In a subsequent multivariable analysis, all covariates from the univariable analyses with P < .10 were analyzed together with potential confounders (age, sex, smoking, BMI, comorbid conditions, and performance status) in a Cox multivariable regression to test the association between each covariate and the primary end point in a single model. Variance inflation factors were defined for each covariate to assess for collinearity. Associations between variables were also assessed using paired χ2 analysis.
Cox multivariable regression with the same covariates used in the primary analysis was also performed in defined patient subgroups, including patients with active disease, patients with inactive disease, patients treated with cytotoxic chemotherapy, and patients not treated with cytotoxic chemotherapy. The primary and secondary analyses were also repeated in sensitivity analyses using time from COVID-19 diagnosis as an alternate time onset point and three possible alternate end points: primary composite end point, time to ICU admission or death, or death.

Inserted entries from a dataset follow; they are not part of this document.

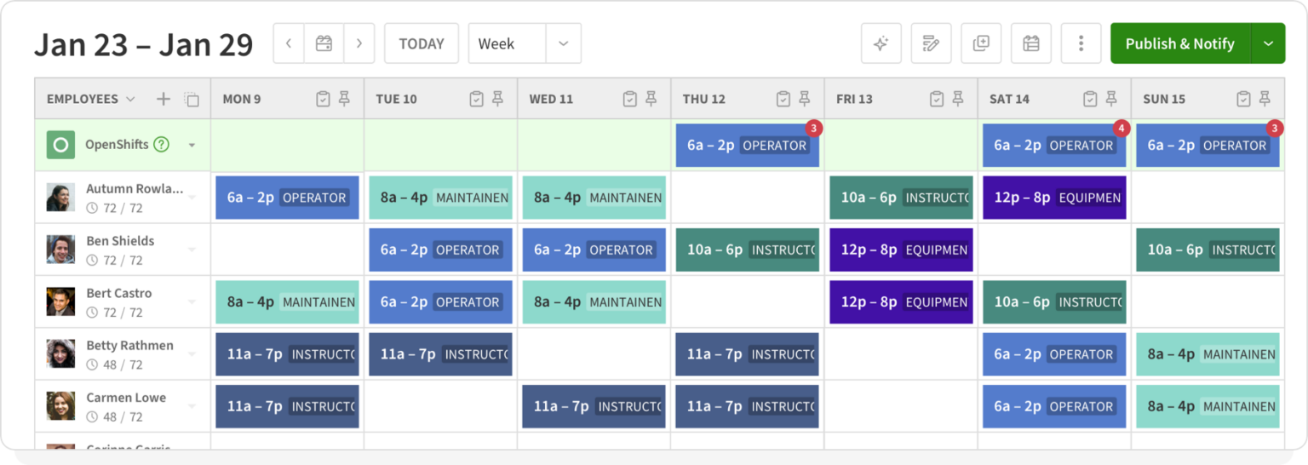
Task: Click OpenShifts help question mark icon
Action: 161,145
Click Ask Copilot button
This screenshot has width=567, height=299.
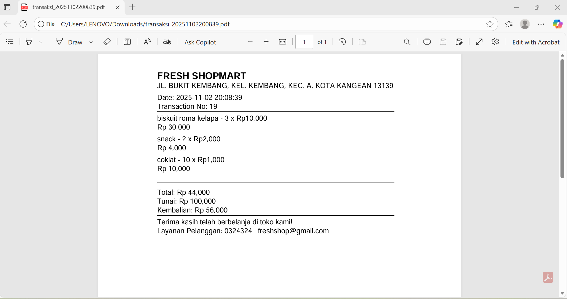click(200, 42)
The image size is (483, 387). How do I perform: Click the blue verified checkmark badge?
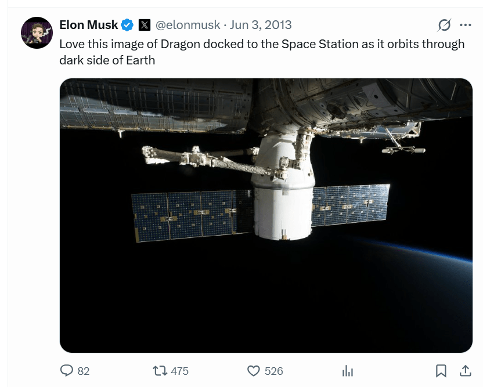point(128,25)
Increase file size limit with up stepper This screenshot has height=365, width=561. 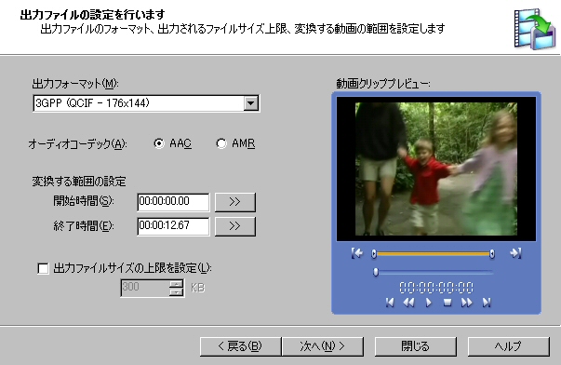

Laboratory analysis that compared baseline (most recent value obtained between 14 and 90 days before SARS-CoV-2 RNA positive test) and peri–COVID-19 (closest value to date of SARS-CoV-2 RNA test within 3 days of positive test) values was also performed using paired Wilcoxon signed rank tests. We also compared peri–COVID-19 laboratory values between patients who did and did not meet the primary end point using Mann-Whitney U tests. All statistical analyses were performed using R version 3.6.1 software as well as packages survival_3.1-12 and rms_5.1-4 (R Foundation for Statistical Computing, Vienna, Austria).